Dieser Typ lief mir auch immer in den unpraktischsten Momenten über den Weg.

Wortwörtlich.

Leise fluchend begann ich, die auf dem Boden verteilten Scherben auf das Tablett zu legen und versuchte dabei, meinem Hindernis nicht ins Gesicht zu schauen.

Aber Aris stellte sein Tablett auf dem nächsten Tisch ab, schenkte den Schaulustigen einen scharfen Blick und ging dann auf die Knie um mir zu helfen.

Ich schwieg eisern, allein weil ich mir nicht sicher war, wie er mir gegenüber empfand seit ich ihn heute Morgen so hatte abblocken lassen.

"Hey, mach mal langsam du tust Dir noch weh", durchbrach Aris den Bann meiner rasenden Gedanken und machte mir bewusst, wie hektisch ich die Scherben mittlerweile einsammelte und geradezu auf einen Haufen schmiss.

Ich öffnete meinem Mund, um ihm zu versichern, dass ich mich schon nicht verletzen würde, stattdessen stieß ich einen Fluch aus, denn eine Scherbe hatte meine Haut tatsächlich geschnitten.

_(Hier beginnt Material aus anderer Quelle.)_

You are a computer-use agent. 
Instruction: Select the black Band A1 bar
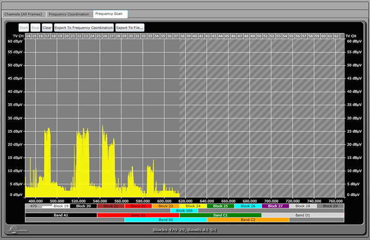click(x=61, y=215)
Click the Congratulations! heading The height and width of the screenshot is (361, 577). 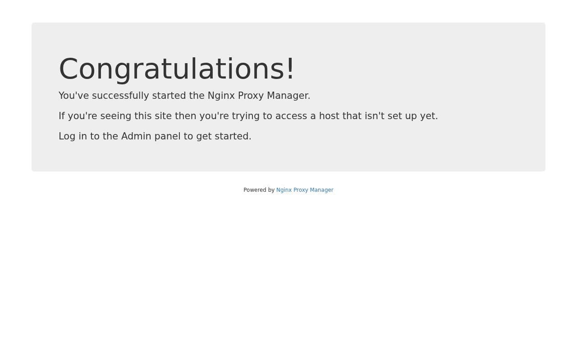[x=177, y=69]
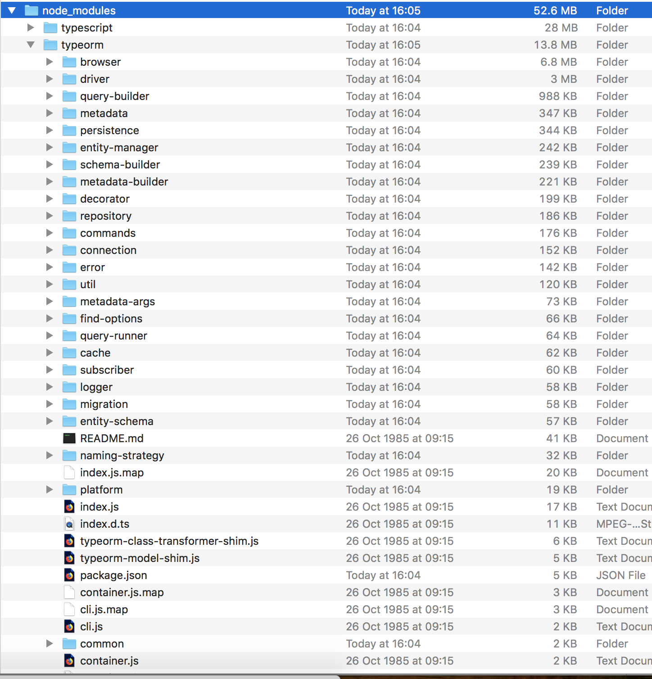This screenshot has height=679, width=652.
Task: Expand the typescript folder
Action: [x=30, y=27]
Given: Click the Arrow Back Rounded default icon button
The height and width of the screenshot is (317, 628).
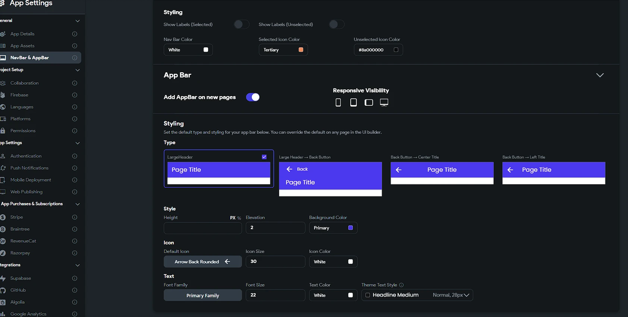Looking at the screenshot, I should (203, 262).
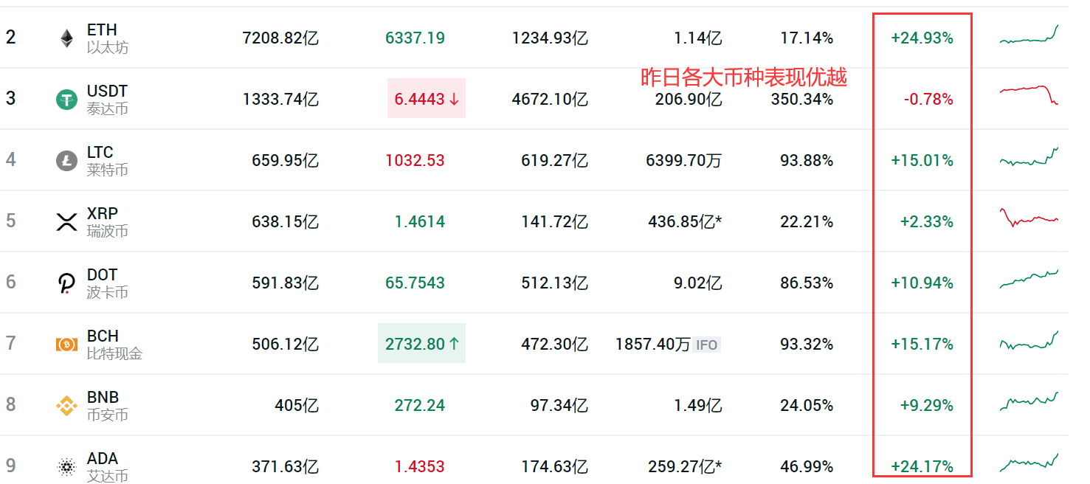Image resolution: width=1090 pixels, height=484 pixels.
Task: Open the BCH 比特现金 coin link
Action: coord(114,345)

Ein scharfer Schmerz zog sich durch meine Hand und ich schloss kurz die Augen, um meine Konzentration zu sammeln und auf etwas anderes als das unangenehme Pochen in meiner Handfläche zu richten.

Klar, es war allen bekannt, das erste Schultage die reinste Hölle waren, und ich hatte damit auch schon einige eigene Erfahrungen gemacht, aber so katastrophal war bisher tatsächlich noch keiner verlaufen.

"Siehst du", sagte Aris kopfschüttelnd und sah mich mich mit einem Ich-habe-dich-gewarnt-Blick an.

Sanft umfasste er meine Handgelenke und zog leicht daran, sodass wir gemeinsam aufstanden.

Josefine kam mit zusammengezogenen Brauen zu uns: "Alles okay?"

Bis eben hatte sie noch an dem Tisch gesessen und sich mit Josh und Jeremy unterhalten, doch anscheinend hatte sie gesehen, was passiert war.

Offensichtlich war sie nicht die Einzige, denn mittlerweile lugten viele Schüler der umstehenden Tische zu uns herüber.

Getuschel hinter vorgehaltener Hand drang an mein Ohr, gemischt mit Besteck, das auf den billigen Tellern kratzte und Schuhsohlen, die auf dem Boden klackerten.

Mein Kopf dröhnte.

Aris schenkte Josefine nur einen kurzen Blick.

"Sie hat sich geschnitten. Ich bringe sie ins Hausmeisterbüro, da gibts Verbandszeug."

"Ich wollte mich eigentlich noch kurz mit Nick treffen, aber ich kann auch mitkommen, wenn du willst, Sam", bot das Mädchen besorgt an, ihr Blick huschte zwischen der roten Verletzung an meiner Hand, meinem und Aris' Gesicht hin und her.

Ich glaubte Aris leise "Sam" murmeln zu hören, tat es aber als Einbildung ab und antwortete meiner neuen...Freundin?

"Geh ruhig. Ich bin schon groß", meinte ich, setzte ein mühsam zustande gebrachtes Lächeln auf und zwinkerte ihr zu.

Zugegeben, ich überraschte mich damit selbst, aber Josefine sah belustigt aus, also merkte ich mir, dass kleine Mimik zwischenmenschlichen Beziehungen wohl guttat.

Wie gesagt, meine letzte Freundschaft war Monate her.

"Gut, dann bis später", verabschiedete Josefine sich und nickte Aris dankend zu.

Dieser wendete sich wieder mir zu und betrachtete meine verletzte Hand - zum Glück war es die Rechte, dann konnte ich noch schreiben und fotografieren - eingehend.